/Scintillometry

Hermetian Toeplitz Matrix decomposer with multiprocessing capabilities.

Primary LanguagePython

Scintillometry

##Synopsis The purpose of this project is to decompose a toeplitz matrix. Because this project will run on SciNet, a supercomputer, the program will need to have multi-threading and multi-core capabilities.

##Example

###Extracting Data from your binned file

To extract your binned data, move to the src folder and use extract_realData2.py

The format is

$ python extract_realData2.py binnedDataFile numofrows numofcolms offsetn offsetm n m

where n is the number of blocks and m is the size of each block.

So for example. if I wanted numofrows= 2048, numofcols=330, offsetn= 0, offsetm = 140, n=4, m=8, I would call

python extract_realData2.py gb057_1.input_baseline258_freq_03_pol_all.rebint.1.rebined 2048 330 0 140 4 8

This will create a folder at ./processedData/gate0_numblock_4_meff_32_offsetn_0_offsetm_140

The name of the folder it's create is usually

gate0_numblock_(n)_meff_(mx4)_offsetn_(offsetn)_offsetm_(offsetm)

Inside this folder, there will be a gate0_numblock_(n)_meff_(mx4)_offsetn_(offsetn)_offsetm_(offsetm)_toep.npy file

There will also be n npy files. They will each represent a block of the toepletz matrix. The name of the file represent which block they represent. (so 0.npy is the first block of the toepletz matrix with size 4mx4m)

Please note that even though m increases by a factor of 4, arguments will still take the m you specefied.

Finally, there is a checkpoint folder which I'll discuss later on.

###Applying the toepletz factorizor

Locally

Now that we have our extracted the data we want, it's time to apply the toepletz factorizor.

First, let's do this on your local computer.
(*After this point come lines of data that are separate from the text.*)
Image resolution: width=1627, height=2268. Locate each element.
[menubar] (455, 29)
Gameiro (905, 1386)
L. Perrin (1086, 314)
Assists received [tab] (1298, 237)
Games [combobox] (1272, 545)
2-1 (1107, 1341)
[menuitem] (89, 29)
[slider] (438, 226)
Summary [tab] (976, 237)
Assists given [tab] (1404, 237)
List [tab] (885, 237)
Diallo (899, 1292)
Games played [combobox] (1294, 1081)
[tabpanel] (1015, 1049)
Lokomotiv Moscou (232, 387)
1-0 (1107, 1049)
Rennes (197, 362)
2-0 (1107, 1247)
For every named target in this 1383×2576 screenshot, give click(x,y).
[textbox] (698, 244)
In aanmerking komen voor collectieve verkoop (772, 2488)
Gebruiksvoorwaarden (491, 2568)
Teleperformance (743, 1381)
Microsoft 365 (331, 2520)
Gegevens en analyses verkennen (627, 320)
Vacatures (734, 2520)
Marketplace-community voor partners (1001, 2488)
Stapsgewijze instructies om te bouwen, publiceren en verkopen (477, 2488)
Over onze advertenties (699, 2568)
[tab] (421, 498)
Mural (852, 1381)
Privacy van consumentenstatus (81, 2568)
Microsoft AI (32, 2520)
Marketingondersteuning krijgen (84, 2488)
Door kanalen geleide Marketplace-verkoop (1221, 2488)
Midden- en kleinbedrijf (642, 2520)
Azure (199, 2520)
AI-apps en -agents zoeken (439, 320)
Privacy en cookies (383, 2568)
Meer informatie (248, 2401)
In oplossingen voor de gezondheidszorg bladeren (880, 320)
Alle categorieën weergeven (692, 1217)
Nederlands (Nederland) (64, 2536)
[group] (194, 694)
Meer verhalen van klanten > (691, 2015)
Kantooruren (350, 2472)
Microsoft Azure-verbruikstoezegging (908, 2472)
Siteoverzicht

Here, I'm using openmpi

$ module load mpi
$ module list
Currently Loaded Modulefiles:
  1) mpi/openmpi-x86_64

Then at ./src, we want to use the python file run_real.py

mpirun --np num_of_processors python run_real.py method_name offsetn offsetm n m p pad

Note that due to scalability problems, num_of_processors must equal n. So this can be rewritten as

mpirun --np n python run_real.py method_name offsetn offsetm n m p pad

method_name can be any of the following 5 methods: seq, wy1, wy2, yty1, yty2

offsetn and offsetm must equal what you had when using extract_realdata2.py

n and m are the number of blocks and size of each block respectively. They are also the same to what you used for extract_realdata2.py

p is the p parameter.

pad is whether there is padding involved or not. it can be 0 for false, or 1 for true.

So using the previous example, I would call

$ time mpirun --np 4 python run_real.py yty2 0 140 4 8 2 1
Loop 1
Loop 2
Loop 3
Loop 4
Loop 5
Loop 6
Loop 7

real	0m0.866s
user	0m1.149s
sys	0m1.040s

It prints the loop to let you know how far it progressed in the factoization.

I also used the time command to time how long it takes to execute this.

What this returns is a file at ./results, with the name

gate0_numblock_(n)_meff_(mx4)_offsetn_(offsetn)_offsetm_(offsetm)_uc.npy

So in our case, we have a file

gate0_numblock_4_meff_32_offsetn_0_offsetm_140_uc.npy

###ON SciNet

Please refer to SciNet BGQ wiki before continuing.

First, compress your processed data

$ cd processedData/
$ tar -zcvf processedData.tar.gz gate0_numblock_(n)_meff_(4xm)_offsetn_(offsetn)_offsetm_(offsetm)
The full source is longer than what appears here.